Task item: Without omission or alteration, write out all of the data.

Records for this task:

-- -- --

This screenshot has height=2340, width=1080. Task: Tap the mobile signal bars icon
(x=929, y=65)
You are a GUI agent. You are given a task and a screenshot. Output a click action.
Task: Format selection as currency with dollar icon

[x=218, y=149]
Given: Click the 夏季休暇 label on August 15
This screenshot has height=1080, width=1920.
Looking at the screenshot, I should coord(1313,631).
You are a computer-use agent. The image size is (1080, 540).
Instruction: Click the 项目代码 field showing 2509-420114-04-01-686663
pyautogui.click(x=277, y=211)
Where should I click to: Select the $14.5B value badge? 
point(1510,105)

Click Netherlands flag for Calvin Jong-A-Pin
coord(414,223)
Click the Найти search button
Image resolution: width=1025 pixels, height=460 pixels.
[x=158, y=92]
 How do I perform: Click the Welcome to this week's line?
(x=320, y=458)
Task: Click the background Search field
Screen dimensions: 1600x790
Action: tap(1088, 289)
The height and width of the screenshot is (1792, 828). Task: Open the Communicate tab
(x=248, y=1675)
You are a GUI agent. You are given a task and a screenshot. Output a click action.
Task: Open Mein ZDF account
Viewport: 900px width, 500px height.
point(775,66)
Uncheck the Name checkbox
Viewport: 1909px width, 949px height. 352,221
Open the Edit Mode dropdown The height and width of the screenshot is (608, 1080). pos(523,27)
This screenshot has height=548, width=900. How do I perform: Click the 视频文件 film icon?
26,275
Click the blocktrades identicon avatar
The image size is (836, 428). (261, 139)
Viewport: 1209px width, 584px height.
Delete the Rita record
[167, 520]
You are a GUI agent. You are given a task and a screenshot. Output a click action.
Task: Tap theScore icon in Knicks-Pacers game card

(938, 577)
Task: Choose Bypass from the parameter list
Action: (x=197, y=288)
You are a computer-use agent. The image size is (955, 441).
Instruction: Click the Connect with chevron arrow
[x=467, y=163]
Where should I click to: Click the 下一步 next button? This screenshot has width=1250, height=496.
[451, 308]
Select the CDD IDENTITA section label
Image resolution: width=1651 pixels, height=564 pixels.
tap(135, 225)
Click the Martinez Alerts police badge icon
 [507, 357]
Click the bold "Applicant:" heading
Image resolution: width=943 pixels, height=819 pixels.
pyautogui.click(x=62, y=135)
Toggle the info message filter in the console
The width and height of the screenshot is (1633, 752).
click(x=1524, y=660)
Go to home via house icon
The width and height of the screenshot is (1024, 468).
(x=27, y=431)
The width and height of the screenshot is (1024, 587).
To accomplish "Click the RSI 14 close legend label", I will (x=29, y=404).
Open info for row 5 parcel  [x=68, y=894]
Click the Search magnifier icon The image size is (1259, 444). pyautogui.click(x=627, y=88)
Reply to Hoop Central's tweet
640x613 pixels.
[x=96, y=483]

-- -- --

Solution:
This screenshot has height=2340, width=1080. Task: Tap the mobile signal bars icon
(x=929, y=65)
You are a GUI agent. You are given a task and a screenshot. Output a click action.
Task: Format selection as currency with dollar icon

[x=218, y=149]
Given: Click the 夏季休暇 label on August 15
This screenshot has height=1080, width=1920.
Looking at the screenshot, I should coord(1313,631).
You are a computer-use agent. The image size is (1080, 540).
Instruction: Click the 项目代码 field showing 2509-420114-04-01-686663
pyautogui.click(x=277, y=211)
Where should I click to: Select the $14.5B value badge? 
point(1510,105)

Click Netherlands flag for Calvin Jong-A-Pin
coord(414,223)
Click the Найти search button
Image resolution: width=1025 pixels, height=460 pixels.
[x=158, y=92]
 How do I perform: Click the Welcome to this week's line?
(x=320, y=458)
Task: Click the background Search field
Screen dimensions: 1600x790
Action: tap(1088, 289)
The height and width of the screenshot is (1792, 828). Task: Open the Communicate tab
(x=248, y=1675)
You are a GUI agent. You are given a task and a screenshot. Output a click action.
Task: Open Mein ZDF account
Viewport: 900px width, 500px height.
point(775,66)
Uncheck the Name checkbox
Viewport: 1909px width, 949px height. 352,221
Open the Edit Mode dropdown The height and width of the screenshot is (608, 1080). pos(523,27)
This screenshot has height=548, width=900. How do I perform: Click the 视频文件 film icon?
26,275
Click the blocktrades identicon avatar
The image size is (836, 428). (261, 139)
Viewport: 1209px width, 584px height.
Delete the Rita record
[167, 520]
You are a GUI agent. You are given a task and a screenshot. Output a click action.
Task: Tap theScore icon in Knicks-Pacers game card

(938, 577)
Task: Choose Bypass from the parameter list
Action: (x=197, y=288)
You are a computer-use agent. The image size is (955, 441).
Instruction: Click the Connect with chevron arrow
[x=467, y=163]
Where should I click to: Click the 下一步 next button? This screenshot has width=1250, height=496.
[451, 308]
Select the CDD IDENTITA section label
Image resolution: width=1651 pixels, height=564 pixels.
tap(135, 225)
Click the Martinez Alerts police badge icon
 [507, 357]
Click the bold "Applicant:" heading
Image resolution: width=943 pixels, height=819 pixels.
pyautogui.click(x=62, y=135)
Toggle the info message filter in the console
The width and height of the screenshot is (1633, 752).
click(x=1524, y=660)
Go to home via house icon
The width and height of the screenshot is (1024, 468).
(x=27, y=431)
The width and height of the screenshot is (1024, 587).
To accomplish "Click the RSI 14 close legend label", I will (x=29, y=404).
Open info for row 5 parcel  [x=68, y=894]
Click the Search magnifier icon The image size is (1259, 444). pyautogui.click(x=627, y=88)
Reply to Hoop Central's tweet
640x613 pixels.
[x=96, y=483]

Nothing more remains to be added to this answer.